WORK INSTRUCTIONS »
1 – Decide whether each statement below agrees with the dog hiking safety tips. For each, answer yes or no and quote the words from the tips that settle it. (a) Dogs cope with exercise in cold weather better than with moderate heat. (b) If the water an owner carries runs out, a dog may drink from standing water. (c) An owner should offer the dog water only when the owner feels thirsty.
2 – Write the next part of the dog hiking safety tips, picking up after the final sentence of the standing water tip.

SUPPLIED PASSAGE »

:::

10 Dog Hiking Safety Tips

It’s sunny and a perfect 75 degrees outside. What’s on your mind? If you’re like me, it is deciding which trail to hike next. The next thing to worry about is who to bring on the hike. Your furry best friend is sitting by your side, silently urging you to bring him/her along on your next adventure. Of course you want to bring your dog with you on the journey, but there are a few things to consider in terms of hiking safety tips for your pet before you head out.

Whether you are planning a short day hike or a weekend trip, remember that dogs need to be taken care of in the great outdoors just as much as humans do to ensure their safety. A happy and healthy dog in turn makes a happy owner.

Hiking Safety Tips For Dogs


There have been many instances of dogs dying from dehydration on trails all across the United States. Just as humans need a sufficient amount of water to survive while hiking outdoors, dogs need plenty of water too. It is important to stop often and offer your dog water throughout the entirety of your hike, even if you aren’t feeling thirsty yourself. Bring fresh water and a collapsible bowl to ensure your pooch is properly hydrated.


Keep an eye on your dog’s health throughout the entirety of your hike. It can be tricky to know if your dog is over exerting since dogs don’t sweat like humans. They can’t eliminate heat from their bodies which is why they handle exercise in cold climates much better than even moderate heat. When a dog cant eliminate heat, their internal body temperatures rise and can lead to heat stroke. Watch for signs of overexertion which may include excessive panting, drooling, weakness or bright red gums.


Make sure your dog is up to date on their vaccinations before you head out on the trails. Many parasites and viruses are shared by wild animals such as lepto, intestinal worms, fleas, ticks, parvo, and distempter. If Lyme disease is endemic to your area, consider getting vaccines for this before heading out. Check with your veterinarian prior to hitting the trails to see if your dog has the proper vaccinations needed to be in the great outdoors.With this also being said, avoid hiking with your dog if he/she has open wounds.


Make sure your dog is wearing a collar with an ID tag at all times. Ensure your contact info on his/her collar is also up to date. Although it is unlikely your dog escapes your clutches, it is possible and therefor you need to prepare for the worst.

Standing Water

Do not allow your dog to drink from areas of standing water. Standing water often cultivates parasites and other bacteria that can be harmful and even fatal to your dog. To be safe, only allow your dog to drink water you brought.

:::

STUDY MATERIAL »
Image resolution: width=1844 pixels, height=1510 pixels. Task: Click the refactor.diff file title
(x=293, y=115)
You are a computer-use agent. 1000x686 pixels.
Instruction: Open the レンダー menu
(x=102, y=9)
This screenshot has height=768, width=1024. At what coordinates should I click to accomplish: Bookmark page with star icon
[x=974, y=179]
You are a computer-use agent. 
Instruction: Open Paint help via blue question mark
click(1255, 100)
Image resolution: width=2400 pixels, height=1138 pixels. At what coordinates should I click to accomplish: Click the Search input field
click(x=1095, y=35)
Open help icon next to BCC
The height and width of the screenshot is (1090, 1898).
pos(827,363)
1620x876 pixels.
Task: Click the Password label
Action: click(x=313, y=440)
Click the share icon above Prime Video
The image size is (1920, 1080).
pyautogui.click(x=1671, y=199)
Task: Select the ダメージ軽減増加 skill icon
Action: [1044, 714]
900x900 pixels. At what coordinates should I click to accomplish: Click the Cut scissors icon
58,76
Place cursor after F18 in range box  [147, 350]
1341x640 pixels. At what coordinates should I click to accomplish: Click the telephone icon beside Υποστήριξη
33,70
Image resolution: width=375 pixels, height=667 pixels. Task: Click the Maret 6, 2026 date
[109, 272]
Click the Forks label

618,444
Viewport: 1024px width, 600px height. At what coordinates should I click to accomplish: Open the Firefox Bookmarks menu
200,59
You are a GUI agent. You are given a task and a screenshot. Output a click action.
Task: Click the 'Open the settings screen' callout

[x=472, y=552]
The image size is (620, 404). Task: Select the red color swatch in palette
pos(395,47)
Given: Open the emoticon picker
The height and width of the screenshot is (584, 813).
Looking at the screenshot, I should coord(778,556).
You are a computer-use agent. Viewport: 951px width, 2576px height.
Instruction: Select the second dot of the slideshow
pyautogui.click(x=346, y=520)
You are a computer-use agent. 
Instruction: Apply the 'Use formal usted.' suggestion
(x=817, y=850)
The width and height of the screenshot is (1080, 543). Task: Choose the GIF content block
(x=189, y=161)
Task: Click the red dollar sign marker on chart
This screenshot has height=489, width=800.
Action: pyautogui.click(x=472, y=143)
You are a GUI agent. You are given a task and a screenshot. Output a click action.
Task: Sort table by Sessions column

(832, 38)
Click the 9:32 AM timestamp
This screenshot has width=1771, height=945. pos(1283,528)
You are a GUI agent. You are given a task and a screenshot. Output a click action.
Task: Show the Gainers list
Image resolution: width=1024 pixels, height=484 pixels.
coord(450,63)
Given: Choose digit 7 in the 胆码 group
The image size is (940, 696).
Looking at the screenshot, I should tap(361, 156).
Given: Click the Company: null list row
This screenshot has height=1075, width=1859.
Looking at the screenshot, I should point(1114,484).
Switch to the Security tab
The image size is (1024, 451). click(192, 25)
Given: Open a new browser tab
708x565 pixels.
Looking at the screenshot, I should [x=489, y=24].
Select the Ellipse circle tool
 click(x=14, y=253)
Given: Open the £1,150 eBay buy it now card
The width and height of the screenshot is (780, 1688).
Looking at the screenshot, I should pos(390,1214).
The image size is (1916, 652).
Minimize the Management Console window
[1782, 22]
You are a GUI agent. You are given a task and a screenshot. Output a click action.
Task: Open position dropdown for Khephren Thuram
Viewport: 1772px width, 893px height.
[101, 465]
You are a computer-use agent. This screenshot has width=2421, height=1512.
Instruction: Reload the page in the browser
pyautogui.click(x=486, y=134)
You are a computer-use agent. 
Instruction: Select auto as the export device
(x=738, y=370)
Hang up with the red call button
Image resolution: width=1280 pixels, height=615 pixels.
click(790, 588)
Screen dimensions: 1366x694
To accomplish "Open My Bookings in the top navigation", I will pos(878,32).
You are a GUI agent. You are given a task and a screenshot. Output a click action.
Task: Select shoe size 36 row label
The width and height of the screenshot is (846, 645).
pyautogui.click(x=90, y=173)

:::

ANSWERS FOR THE EXERCISE »
1 –
(a) Yes: "they handle exercise in cold climates much better than even moderate heat"
(b) No: "only allow your dog to drink water you brought"
(c) No: "even if you aren’t feeling thirsty yourself"

2 –
Before heading out in backcountry, ensure you have done your research. Know where the closest veterinary clinic is in the area in case your pet gets sick or injured. You should also research the hike prior to getting there. The biggest bummer would be to arrive at a trailhead only to find they do not allow dogs. A little research could prevent this travesty from happening.

Trail Manners

Keeping your dog on a short leash isn’t enough to ensure their safety. You should also be sure to keep her calm as other people and dogs pass by. Be aware of situations that may aggravate or upset your dog best friend. If he or she is aggressive around other dogs, be sure to avoid any dogs passing by you on the trail. When trying to train a dog on trail manners, start with trails that don’t get a lot of foot traffic or go off-season. Even if a trail doesn’t require leashes, consider keeping your dog on one until he/she is fully trained and you feel 100 percent comfortable letting him/her roam free.

Dog Booties

Dogs like to have their feet protected too, even if they can’t voice it. Rocky terrain can cut dog’s paws. Likewise, salt-soaked streets can also damage paw pads. If you live in a region that snows, dog booties can help protect your pooch from getting too cold. Insiders tip: test out your dog booties on short walks and hikes before going on any big trips. It may take a few tries to find the right pair that don’t fall off your dog while he/she is tromping about.

Post Trip

When you’ve completed your hike, check your dog’s fur for ticks, burrs, and cuts. If you do find a tick, contact your vet as there are different dangers for pets regionally. A vet can help you decide if you should remove the tick yourself or come into the office. Some dog owners opt for washing their pets in medicated shampoo after the hike, but most dogs will be fine with a regular bath.


Many sources recommend having your dog carry a light pack to both alleviate some weight off your shoulders and to make them feel useful. A general rule of thumb is healthy and young dogs can carry up to 25% of their weight. Some breeds can carry up to 10% or 15% more, while other breeds aren’t’ built to carry much at all (source). The amount of weight you should pack also varies with age. If you have questions or concerns, consult your veterinarian.